Pancreatic cancer is extraordinarily lethal. It has the lowest 5 year survival rate of any cancer and is one of the most painful. Once you have symptoms – stomach ache, lower back pain, blood clots, or loss of appetite – it’s too late. Doctors can’t always explain why one person gets pancreatic cancer and another doesn’t. Up until the month before his death, Dad still had plans to golf in Palm Springs. My parents still planned to come meet their new grandson in Copenhagen in May. Everything was booked. Dad played golf (with difficulty) for the last time two weeks before he died. None of us had any idea, and we’re still trying to get a handle on how quickly everything happened.
Pancreatic Cancer claims just as many lives each year as breast and prostate cancer, yet research for a cure and/or early detection remains seriously underfunded – in Canada it receives less than 1% of research and charitable funding*. In Denmark there isn’t even a charitable fund specific to pancreatic cancer. We’re told that part of the reason the percentage is so low is that there are no survivors to fight the cause*. That is so very sad to me. As a direct result of low funding, there has not been any been any progress made in detection, treatment or a cure in 40 years. This frustrates me beyond belief to know. No one given this diagnosis is armed for any kind of battle.
Dad was ambushed. Plain and Simple. There was no “battle with cancer” that he “lost”. A battle implies some kind of a chance (even a tiny one) but Dad wasn’t given one. Dad loved his life and reveled in finally having time to travel the world and savour some well deserved joys after all those decades of hard work and sacrifice (I’ve never met anyone who’ve worked harder or with more integrity than my parents). Instead, he experienced just two years of his retirement and was cheated out of the rest of it. Dad deserved so much better.
Out of respect for my dad’s collected reaction to all of this (he didn’t waste his last weeks being angry) I’ve had to shelve my fury about the unfairness of how it ended for him. And for us. Mom was robbed of her best friend and the love of her life, my sisters and I our beloved dad. I have to shelve my disappointment over the way the BC Cancer Society wouldn’t speak to us until Dad had had that first appointment with the oncologist (we couldn’t even get the dietary advice we hoped could prevent us from preparing food for him that hurt him). When you’re dying of stage four pancreatic cancer, three weeks is a long time. A day is a long time. Dad died two days before his appointment. From the day of his diagnosis, we were left to fend for ourselves. We researched frantically – and came up with so many more questions than we did answers. Not once did we find an answer to why.
Why this wonderful man?
I am grateful for the few days my son and my dad had together, and for knowing that Thor got to have a place in Dad’s heart before he had to go. I am grateful that we had the chance to say our goodbyes, even though there was never any doubt about how much he loved us or how proud we made him feel. I am grateful for my mom, my sisters, and for my own little family – they are an incredible source of strength. My dad has always meant the world to me and I still can’t believe I won’t ever be able to call home to hear his voice again.
I can’t imagine the world without him – not any time soon, not even now.

Given information:
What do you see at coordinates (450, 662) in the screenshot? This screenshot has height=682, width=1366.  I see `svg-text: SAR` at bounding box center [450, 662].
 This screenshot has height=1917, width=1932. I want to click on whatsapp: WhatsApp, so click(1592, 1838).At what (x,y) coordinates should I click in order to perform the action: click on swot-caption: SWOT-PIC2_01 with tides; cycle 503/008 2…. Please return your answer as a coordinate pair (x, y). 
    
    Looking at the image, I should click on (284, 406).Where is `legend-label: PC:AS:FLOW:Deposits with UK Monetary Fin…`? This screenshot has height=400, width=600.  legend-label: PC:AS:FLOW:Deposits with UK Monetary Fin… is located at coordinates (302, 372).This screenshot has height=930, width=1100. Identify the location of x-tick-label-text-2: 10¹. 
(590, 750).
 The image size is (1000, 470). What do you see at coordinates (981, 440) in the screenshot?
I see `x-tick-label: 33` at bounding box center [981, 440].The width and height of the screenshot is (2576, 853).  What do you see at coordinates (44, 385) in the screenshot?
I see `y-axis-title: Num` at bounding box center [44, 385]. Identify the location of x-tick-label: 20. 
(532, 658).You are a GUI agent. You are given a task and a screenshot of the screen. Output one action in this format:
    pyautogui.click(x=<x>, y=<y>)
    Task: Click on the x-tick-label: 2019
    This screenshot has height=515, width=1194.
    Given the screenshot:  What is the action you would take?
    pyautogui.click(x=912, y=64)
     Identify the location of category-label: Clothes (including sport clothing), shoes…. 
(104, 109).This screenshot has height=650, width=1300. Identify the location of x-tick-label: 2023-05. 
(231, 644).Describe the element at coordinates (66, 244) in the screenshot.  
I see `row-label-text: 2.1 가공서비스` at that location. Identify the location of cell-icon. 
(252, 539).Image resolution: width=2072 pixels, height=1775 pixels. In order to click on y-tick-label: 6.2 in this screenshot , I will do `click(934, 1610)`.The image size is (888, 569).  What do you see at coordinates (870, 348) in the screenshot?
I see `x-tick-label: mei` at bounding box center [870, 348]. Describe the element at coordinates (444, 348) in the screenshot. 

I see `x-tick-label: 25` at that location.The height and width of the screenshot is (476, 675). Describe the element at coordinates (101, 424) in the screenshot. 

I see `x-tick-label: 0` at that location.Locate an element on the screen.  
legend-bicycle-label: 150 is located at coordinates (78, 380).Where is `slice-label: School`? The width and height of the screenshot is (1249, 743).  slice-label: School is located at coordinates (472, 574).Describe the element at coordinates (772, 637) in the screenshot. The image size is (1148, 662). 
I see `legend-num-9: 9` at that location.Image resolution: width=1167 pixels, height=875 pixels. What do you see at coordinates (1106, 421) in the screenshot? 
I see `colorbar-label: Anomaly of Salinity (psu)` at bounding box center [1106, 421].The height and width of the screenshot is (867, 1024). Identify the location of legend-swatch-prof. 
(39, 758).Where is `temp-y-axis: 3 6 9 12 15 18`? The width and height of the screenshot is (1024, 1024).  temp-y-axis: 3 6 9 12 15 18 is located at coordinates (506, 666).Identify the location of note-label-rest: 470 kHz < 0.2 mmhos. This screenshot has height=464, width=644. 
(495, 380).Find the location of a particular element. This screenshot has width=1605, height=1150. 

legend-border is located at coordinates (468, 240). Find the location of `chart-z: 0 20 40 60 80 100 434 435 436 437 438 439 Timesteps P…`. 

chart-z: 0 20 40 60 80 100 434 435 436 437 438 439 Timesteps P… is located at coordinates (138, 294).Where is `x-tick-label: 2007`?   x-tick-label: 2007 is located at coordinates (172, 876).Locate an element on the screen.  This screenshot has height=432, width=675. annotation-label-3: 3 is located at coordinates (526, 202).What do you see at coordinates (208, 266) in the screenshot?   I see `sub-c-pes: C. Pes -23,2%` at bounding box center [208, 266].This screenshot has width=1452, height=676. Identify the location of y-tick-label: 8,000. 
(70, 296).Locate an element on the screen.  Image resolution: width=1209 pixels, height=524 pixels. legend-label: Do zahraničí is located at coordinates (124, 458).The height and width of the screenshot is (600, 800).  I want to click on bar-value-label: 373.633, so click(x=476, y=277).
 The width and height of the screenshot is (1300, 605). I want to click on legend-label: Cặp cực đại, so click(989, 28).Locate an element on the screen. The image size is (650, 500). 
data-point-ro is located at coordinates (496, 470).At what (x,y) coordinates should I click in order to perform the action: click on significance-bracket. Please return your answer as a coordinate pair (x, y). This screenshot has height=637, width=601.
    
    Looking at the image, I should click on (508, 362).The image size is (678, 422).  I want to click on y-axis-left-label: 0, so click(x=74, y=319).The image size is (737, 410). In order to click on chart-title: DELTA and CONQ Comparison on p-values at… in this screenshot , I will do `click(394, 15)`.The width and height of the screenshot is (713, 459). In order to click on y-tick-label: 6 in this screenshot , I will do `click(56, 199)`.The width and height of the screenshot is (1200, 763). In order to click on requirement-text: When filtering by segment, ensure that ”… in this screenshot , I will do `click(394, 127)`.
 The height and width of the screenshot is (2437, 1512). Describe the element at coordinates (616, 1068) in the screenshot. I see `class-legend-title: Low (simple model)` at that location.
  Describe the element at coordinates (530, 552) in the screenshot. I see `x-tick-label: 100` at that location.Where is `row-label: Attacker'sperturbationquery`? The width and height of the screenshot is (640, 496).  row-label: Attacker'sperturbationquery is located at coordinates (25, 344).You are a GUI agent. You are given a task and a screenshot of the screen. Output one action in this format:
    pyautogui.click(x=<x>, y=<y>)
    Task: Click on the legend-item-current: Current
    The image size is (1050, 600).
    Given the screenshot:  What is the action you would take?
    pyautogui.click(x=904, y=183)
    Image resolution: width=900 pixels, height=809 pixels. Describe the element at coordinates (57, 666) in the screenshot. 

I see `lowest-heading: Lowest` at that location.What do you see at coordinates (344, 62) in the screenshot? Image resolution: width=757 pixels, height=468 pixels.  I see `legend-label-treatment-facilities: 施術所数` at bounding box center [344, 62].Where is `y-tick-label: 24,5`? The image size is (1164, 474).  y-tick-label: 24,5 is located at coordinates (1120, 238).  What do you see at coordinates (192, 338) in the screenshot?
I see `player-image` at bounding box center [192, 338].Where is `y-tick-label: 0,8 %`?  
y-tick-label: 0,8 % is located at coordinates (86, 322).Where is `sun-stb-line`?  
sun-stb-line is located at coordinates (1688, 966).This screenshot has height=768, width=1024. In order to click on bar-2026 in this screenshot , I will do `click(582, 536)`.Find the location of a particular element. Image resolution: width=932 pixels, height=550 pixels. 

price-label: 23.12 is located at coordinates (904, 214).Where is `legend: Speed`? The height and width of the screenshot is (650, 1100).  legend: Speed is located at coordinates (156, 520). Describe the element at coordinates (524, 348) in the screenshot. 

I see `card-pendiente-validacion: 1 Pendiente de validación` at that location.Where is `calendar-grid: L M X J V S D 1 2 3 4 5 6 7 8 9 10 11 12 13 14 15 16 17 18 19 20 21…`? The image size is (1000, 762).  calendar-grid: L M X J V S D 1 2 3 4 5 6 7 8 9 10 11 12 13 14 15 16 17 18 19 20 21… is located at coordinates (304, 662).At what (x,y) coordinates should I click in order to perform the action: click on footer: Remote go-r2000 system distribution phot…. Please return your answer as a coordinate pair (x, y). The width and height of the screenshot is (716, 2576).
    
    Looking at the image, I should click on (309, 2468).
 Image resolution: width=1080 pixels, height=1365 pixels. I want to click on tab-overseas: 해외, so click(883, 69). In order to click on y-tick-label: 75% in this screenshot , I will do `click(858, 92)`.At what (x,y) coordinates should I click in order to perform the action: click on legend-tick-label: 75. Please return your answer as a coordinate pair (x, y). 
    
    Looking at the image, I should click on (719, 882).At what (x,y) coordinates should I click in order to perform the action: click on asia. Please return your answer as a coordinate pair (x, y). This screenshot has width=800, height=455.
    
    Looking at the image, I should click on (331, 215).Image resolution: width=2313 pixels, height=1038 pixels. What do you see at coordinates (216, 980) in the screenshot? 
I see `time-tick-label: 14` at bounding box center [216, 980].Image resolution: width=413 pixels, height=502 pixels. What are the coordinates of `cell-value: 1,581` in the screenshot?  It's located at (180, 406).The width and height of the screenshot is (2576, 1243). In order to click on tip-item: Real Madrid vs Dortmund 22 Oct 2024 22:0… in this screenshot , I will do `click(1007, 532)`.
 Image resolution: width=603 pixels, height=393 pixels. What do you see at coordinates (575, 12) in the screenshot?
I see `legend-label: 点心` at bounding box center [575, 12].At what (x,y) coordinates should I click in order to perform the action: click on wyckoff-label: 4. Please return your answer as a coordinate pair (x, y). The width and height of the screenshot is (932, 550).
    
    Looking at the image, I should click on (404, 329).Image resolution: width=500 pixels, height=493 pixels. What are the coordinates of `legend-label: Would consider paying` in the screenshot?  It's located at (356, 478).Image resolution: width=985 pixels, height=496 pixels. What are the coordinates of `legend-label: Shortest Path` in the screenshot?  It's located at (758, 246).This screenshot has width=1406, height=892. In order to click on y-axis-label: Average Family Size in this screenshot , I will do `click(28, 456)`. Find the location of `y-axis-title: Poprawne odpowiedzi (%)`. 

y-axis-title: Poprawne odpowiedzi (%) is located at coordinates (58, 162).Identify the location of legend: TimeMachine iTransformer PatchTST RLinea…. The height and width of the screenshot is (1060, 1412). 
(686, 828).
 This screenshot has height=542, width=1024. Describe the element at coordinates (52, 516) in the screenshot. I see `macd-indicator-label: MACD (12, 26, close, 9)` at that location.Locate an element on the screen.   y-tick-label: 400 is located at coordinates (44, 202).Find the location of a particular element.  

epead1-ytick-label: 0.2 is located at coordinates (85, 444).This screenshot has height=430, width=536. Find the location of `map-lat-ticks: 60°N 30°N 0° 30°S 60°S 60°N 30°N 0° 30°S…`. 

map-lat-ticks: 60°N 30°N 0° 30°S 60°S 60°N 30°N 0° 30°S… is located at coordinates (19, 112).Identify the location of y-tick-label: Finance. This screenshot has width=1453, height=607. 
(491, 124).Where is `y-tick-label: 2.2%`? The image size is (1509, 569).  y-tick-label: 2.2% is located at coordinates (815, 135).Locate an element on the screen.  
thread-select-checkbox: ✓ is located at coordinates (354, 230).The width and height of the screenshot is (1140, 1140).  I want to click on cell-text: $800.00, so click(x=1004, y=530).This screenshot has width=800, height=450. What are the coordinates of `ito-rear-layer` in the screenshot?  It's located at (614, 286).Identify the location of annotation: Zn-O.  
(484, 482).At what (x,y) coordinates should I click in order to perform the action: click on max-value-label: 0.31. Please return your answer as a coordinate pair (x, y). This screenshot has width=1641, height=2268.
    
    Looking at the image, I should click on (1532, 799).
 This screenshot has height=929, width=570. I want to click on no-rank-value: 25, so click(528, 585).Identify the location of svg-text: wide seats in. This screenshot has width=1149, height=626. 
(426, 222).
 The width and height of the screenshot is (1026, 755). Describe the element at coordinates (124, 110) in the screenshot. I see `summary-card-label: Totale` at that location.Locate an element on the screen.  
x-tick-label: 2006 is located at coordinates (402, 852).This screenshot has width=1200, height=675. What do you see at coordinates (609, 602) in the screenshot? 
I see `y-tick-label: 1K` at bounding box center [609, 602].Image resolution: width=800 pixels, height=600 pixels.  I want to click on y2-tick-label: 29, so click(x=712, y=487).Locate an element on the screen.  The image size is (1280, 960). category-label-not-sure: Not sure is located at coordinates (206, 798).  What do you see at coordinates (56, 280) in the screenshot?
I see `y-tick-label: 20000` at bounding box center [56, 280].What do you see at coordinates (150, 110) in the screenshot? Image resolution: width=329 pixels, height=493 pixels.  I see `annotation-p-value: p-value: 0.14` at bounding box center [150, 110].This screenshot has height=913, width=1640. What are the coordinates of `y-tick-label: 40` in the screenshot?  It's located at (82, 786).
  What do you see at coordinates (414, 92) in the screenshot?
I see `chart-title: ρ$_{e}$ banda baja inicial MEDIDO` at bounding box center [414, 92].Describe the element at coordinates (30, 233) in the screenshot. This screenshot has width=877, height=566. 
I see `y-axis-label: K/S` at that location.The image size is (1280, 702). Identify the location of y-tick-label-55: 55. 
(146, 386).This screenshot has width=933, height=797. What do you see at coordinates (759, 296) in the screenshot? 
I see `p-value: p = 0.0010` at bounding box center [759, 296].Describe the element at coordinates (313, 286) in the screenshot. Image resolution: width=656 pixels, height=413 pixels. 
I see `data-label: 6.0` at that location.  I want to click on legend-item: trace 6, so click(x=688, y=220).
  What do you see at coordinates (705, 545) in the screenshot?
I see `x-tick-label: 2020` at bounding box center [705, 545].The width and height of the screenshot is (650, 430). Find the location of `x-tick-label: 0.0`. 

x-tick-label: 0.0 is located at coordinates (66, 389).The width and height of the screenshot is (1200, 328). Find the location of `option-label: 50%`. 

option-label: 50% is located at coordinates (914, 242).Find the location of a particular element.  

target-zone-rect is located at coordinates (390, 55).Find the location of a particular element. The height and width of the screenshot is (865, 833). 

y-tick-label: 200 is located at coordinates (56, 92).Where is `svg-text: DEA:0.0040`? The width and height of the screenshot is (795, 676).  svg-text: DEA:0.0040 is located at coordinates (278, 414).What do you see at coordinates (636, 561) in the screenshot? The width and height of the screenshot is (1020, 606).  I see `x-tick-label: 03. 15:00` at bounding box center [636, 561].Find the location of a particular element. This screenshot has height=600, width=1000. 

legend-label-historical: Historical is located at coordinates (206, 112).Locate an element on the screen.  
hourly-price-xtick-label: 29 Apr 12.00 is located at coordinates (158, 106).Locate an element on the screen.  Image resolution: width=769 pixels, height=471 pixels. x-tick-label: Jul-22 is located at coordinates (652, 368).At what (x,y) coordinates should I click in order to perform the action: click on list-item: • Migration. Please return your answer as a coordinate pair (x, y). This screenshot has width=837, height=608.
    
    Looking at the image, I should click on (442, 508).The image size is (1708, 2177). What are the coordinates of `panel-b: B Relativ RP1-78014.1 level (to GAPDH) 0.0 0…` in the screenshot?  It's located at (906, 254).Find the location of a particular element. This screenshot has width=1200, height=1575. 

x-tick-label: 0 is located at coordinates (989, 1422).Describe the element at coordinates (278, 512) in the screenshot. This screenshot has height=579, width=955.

What you need to do:
List the symptoms of pancreatic cancer that the pancreatic cancer text names.

Output:
- Stomach ache
- Lower back pain
- Blood clots
- Loss of appetite